Fig 2. Significant attenuation of amyloid deposition in mIFNγ expressing (P2→5mo) TgCRND8 mice.

A-H. rAAV1-mIFNγ or rAAV1-EGFP was injected into the cerebral ventricles of TgCRND8 mice on neonatal day P2 and sacrificed after 5 months (P2→5mo). mIFNγ expressing TgCRND8 mice (A, C-E) were analyzed along with age-matched EGFP expressing mice (B, F-H, Control). Representative sections of the whole brain (A-B) as well as hippocampus (C-H) from 3 mice from each group is shown following pan Aβ immunostaining. Scale Bar, 600µm (A-B), 150µm (C-H). n=10–12/group).

I-J. Image analysis of amyloid plaque immunoreactivity shows a significant decrease in Aβ plaque burdens in the forebrain (I) and hippocampus (J) of mIFNγ expressing mice compared to EGFP expressing control mice (n=10–12/group, *p<0.05).
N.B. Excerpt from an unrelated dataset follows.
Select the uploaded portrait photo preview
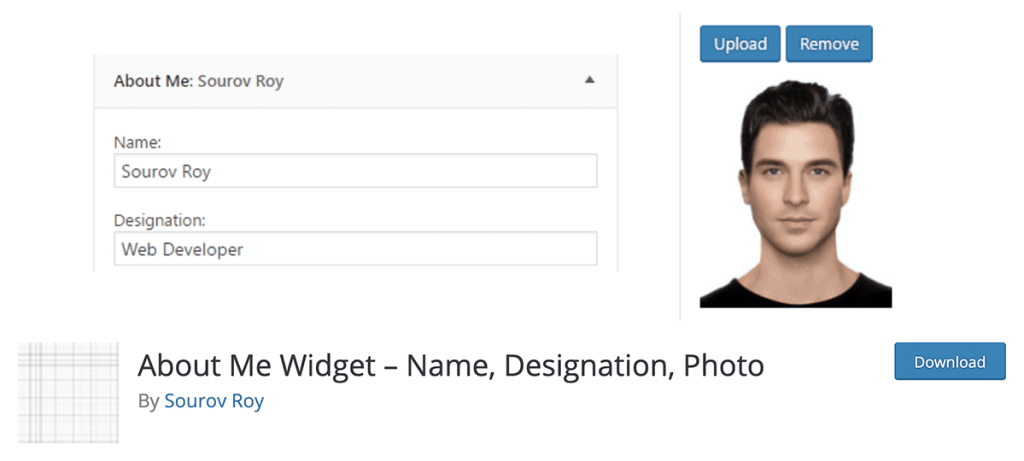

K-L. Biochemical analyses of Aβ42 and Aβ40 levels in P2→5 month old mIFNγ expressing TgCRND8 mice compared to EGFP expressing age matched controls. Both SDS-soluble and SDS-insoluble (FA fraction) Aβ42 and Aβ40 levels in the forebrain of mIFNγ injected mice were significantly reduced compared to control mice (n=10/group, *p<0.05 and **p<0.05).